Nach einer Woche Fieber stehe ich auf, wanke zur Musikanlage und tanze eine Stunde ins Abendlicht, in die Unerklärlichkeit, aus der alles kommt.

Die Forsythien blühen. Die Frau, die hier lebte, hat sehr unterschiedliche Sträucher und Büsche gepflanzt, von den Forsythien aber drei. Ich vermute, sie stand, wie ich jetzt im März am Fenster und sah zu, wie die Knospen stündlich springen, ein Zweig nach dem anderen.

Als Mitte der Woche das Thermometer über 39 Grad klettert und ich den vierten Tag am Stück keinen Hunger habe, kauft der Freund Vanillepudding und legt ihn mit einem kleinen Löffel neben meine Matratze. Es hilft. Der Vanillepudding führt mich zurück zu Toastbrot, das Toastbrot zu Reis, der Reis zu Spiegelei und dann bin ich über den Berg. Ich habe trotzdem drei Kilo abgenommen. Das hat mich ein bisschen erschreckt.
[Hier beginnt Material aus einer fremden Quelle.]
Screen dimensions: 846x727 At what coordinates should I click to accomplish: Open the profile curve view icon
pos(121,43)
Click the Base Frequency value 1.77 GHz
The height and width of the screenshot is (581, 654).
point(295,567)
Unterdessen ist Sepp, ein alter Bekannter hier aus der Gegend, gestorben. Er hat als junger Mann in den 50‘er Jahren Baumstämme den Fluss runter geführt. Der Fluss war reissend, bei der Arbeit gab es häufig Verletzte und Tote. Das geschlagene Holz wurde aus dem Wald gezogen, an den Ufern zur Flößen zusammengebunden, die Flöße mit weiterem Holz beladen und dann Richtung Lenggries und München getrieben. Sepp hatte die seltene Gabe, einem lang in die Augen sehen zu können ohne Eile und scheinbar ohne Wertung. Ich weiß nicht, wie er sich diese Weichheit bewahren konnte, wo er doch in absolut unweichen Zeiten aufgewachsen ist. Er muss unfassbar Glück gehabt haben mit seinen wichtigsten Bezugspersonen. Oder eine unfassbare Reise durch sein Inneres und diese Welt gemacht haben. Er hat in den letzten Jahren oft in der Abendsonne am Haus gesessen.

Am Samstag liege ich mit Freunden im gelben Gras neben einem Wasserfall und trockne. Die Haare noch nass, der thrill des Reingleitens, Reinfallens, nicht kontrollieren zu können, wie schnell und haltlos man den glitschigen Steinrand hinunter ins Becken rutscht. Die Kälte ist schmerzhaft, zwingend, nach zehn Sekunden übernehmen die Reflexe und hieven einen wieder raus aus dem Wasser, es ist unerträglich und schön für diese kurze Spanne Zeit. Hypnotisiert am Rand sitzen und den anderen zusehen, wie sie zögern, den Halt verlieren, drinnen sind.

…eins muss ich wieder können: fallen.